--- START ---

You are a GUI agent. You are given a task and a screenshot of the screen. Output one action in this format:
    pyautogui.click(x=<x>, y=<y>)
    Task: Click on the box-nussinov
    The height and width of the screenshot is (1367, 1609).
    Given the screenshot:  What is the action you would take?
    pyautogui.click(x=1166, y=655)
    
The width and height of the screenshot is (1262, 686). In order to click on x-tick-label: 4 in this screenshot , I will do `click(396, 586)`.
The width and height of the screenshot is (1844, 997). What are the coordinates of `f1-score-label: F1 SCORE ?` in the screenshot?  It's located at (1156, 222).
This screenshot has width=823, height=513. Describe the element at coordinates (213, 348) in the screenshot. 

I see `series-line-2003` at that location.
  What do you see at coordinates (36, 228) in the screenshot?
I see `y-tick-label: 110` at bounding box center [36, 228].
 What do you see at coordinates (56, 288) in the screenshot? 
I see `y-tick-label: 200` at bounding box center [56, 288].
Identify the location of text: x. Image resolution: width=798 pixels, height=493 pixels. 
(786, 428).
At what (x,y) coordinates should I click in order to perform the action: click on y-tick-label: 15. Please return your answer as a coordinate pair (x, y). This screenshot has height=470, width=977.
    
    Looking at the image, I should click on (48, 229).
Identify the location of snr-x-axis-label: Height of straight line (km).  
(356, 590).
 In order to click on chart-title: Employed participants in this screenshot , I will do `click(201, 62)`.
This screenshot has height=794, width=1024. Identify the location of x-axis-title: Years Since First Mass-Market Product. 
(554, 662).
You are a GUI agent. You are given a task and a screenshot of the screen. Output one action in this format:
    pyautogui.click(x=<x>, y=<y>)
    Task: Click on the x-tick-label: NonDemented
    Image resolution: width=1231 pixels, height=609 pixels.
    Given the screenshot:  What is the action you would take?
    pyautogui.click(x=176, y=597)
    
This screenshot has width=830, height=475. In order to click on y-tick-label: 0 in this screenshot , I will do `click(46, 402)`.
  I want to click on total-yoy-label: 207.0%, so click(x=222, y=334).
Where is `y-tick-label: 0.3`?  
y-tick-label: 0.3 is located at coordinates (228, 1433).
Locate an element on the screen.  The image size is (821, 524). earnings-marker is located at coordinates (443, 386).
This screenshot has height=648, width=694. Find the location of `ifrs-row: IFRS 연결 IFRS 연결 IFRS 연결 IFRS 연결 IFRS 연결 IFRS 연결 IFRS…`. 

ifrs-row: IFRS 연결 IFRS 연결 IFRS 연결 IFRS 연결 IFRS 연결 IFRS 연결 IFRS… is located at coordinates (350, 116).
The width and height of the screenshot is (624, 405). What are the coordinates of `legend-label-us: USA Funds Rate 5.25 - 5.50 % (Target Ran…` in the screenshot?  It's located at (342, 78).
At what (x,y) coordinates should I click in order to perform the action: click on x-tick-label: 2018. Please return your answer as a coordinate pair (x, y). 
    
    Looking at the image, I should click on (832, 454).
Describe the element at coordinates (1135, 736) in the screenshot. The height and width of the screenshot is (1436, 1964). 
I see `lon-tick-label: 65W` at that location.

--- END ---

Problem to solve: Can you retype every one of the rows above, character for character?

Result below:
You are a GUI agent. You are given a task and a screenshot of the screen. Output one action in this format:
    pyautogui.click(x=<x>, y=<y>)
    Task: Click on the box-nussinov
    The height and width of the screenshot is (1367, 1609).
    Given the screenshot:  What is the action you would take?
    pyautogui.click(x=1166, y=655)
    
The width and height of the screenshot is (1262, 686). In order to click on x-tick-label: 4 in this screenshot , I will do `click(396, 586)`.
The width and height of the screenshot is (1844, 997). What are the coordinates of `f1-score-label: F1 SCORE ?` in the screenshot?  It's located at (1156, 222).
This screenshot has width=823, height=513. Describe the element at coordinates (213, 348) in the screenshot. 

I see `series-line-2003` at that location.
  What do you see at coordinates (36, 228) in the screenshot?
I see `y-tick-label: 110` at bounding box center [36, 228].
 What do you see at coordinates (56, 288) in the screenshot? 
I see `y-tick-label: 200` at bounding box center [56, 288].
Identify the location of text: x. Image resolution: width=798 pixels, height=493 pixels. 
(786, 428).
At what (x,y) coordinates should I click in order to perform the action: click on y-tick-label: 15. Please return your answer as a coordinate pair (x, y). This screenshot has height=470, width=977.
    
    Looking at the image, I should click on (48, 229).
Identify the location of snr-x-axis-label: Height of straight line (km).  
(356, 590).
 In order to click on chart-title: Employed participants in this screenshot , I will do `click(201, 62)`.
This screenshot has height=794, width=1024. Identify the location of x-axis-title: Years Since First Mass-Market Product. 
(554, 662).
You are a GUI agent. You are given a task and a screenshot of the screen. Output one action in this format:
    pyautogui.click(x=<x>, y=<y>)
    Task: Click on the x-tick-label: NonDemented
    Image resolution: width=1231 pixels, height=609 pixels.
    Given the screenshot:  What is the action you would take?
    pyautogui.click(x=176, y=597)
    
This screenshot has width=830, height=475. In order to click on y-tick-label: 0 in this screenshot , I will do `click(46, 402)`.
  I want to click on total-yoy-label: 207.0%, so click(x=222, y=334).
Where is `y-tick-label: 0.3`?  
y-tick-label: 0.3 is located at coordinates (228, 1433).
Locate an element on the screen.  The image size is (821, 524). earnings-marker is located at coordinates (443, 386).
This screenshot has height=648, width=694. Find the location of `ifrs-row: IFRS 연결 IFRS 연결 IFRS 연결 IFRS 연결 IFRS 연결 IFRS 연결 IFRS…`. 

ifrs-row: IFRS 연결 IFRS 연결 IFRS 연결 IFRS 연결 IFRS 연결 IFRS 연결 IFRS… is located at coordinates (350, 116).
The width and height of the screenshot is (624, 405). What are the coordinates of `legend-label-us: USA Funds Rate 5.25 - 5.50 % (Target Ran…` in the screenshot?  It's located at (342, 78).
At what (x,y) coordinates should I click in order to perform the action: click on x-tick-label: 2018. Please return your answer as a coordinate pair (x, y). 
    
    Looking at the image, I should click on (832, 454).
Describe the element at coordinates (1135, 736) in the screenshot. The height and width of the screenshot is (1436, 1964). 
I see `lon-tick-label: 65W` at that location.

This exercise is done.